Your task is to copy the stretch of lines in the records below that begins with the line containing "Task: Open request in new view arrow icon" and ends with the line containing "Task: Pick the OBV indicator from list", exactly as written, with nothing added.

◆ SOURCE INFORMATION:
=====

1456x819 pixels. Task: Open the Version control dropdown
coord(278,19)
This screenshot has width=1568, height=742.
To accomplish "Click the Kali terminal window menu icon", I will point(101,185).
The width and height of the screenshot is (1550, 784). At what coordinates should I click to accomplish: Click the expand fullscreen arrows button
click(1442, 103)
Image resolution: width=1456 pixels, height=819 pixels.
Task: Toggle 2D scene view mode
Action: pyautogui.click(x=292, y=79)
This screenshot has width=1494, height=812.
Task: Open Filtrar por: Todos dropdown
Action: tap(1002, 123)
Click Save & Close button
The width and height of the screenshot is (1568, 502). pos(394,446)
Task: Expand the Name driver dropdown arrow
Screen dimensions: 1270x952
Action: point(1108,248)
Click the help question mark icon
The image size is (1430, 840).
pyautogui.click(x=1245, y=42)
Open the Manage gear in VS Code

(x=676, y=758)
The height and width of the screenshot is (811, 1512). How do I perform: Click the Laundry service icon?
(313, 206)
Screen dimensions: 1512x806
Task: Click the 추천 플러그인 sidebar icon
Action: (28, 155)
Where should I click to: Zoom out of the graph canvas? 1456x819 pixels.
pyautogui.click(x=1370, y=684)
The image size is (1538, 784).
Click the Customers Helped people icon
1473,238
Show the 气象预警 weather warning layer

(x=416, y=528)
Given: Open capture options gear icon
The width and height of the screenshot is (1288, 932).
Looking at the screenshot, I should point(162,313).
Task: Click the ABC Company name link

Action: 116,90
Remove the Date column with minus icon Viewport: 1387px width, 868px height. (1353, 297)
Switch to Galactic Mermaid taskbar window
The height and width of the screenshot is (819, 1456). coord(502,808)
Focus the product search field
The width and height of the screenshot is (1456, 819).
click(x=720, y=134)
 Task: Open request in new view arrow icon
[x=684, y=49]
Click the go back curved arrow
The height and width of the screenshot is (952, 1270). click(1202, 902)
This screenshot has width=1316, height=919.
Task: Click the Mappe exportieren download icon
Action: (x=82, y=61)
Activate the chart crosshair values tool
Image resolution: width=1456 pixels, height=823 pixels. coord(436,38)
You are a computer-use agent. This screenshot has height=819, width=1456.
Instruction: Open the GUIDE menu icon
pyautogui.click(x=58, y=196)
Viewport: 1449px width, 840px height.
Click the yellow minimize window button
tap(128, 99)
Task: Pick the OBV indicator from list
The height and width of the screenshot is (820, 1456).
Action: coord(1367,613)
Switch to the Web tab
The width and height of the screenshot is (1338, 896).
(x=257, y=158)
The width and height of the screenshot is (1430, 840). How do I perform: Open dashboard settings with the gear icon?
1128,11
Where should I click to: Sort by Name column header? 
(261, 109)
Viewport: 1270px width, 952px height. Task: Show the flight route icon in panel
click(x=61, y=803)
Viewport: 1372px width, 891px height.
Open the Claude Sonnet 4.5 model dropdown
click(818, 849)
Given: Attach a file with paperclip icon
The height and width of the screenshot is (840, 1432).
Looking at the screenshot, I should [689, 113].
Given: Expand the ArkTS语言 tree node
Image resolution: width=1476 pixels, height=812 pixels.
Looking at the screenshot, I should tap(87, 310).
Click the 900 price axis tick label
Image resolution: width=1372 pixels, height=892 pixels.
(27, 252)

=====

◆ TASK SOLUTION:
 Task: Open request in new view arrow icon
[x=684, y=49]
Click the go back curved arrow
The height and width of the screenshot is (952, 1270). click(1202, 902)
This screenshot has width=1316, height=919.
Task: Click the Mappe exportieren download icon
Action: (x=82, y=61)
Activate the chart crosshair values tool
Image resolution: width=1456 pixels, height=823 pixels. coord(436,38)
You are a computer-use agent. This screenshot has height=819, width=1456.
Instruction: Open the GUIDE menu icon
pyautogui.click(x=58, y=196)
Viewport: 1449px width, 840px height.
Click the yellow minimize window button
tap(128, 99)
Task: Pick the OBV indicator from list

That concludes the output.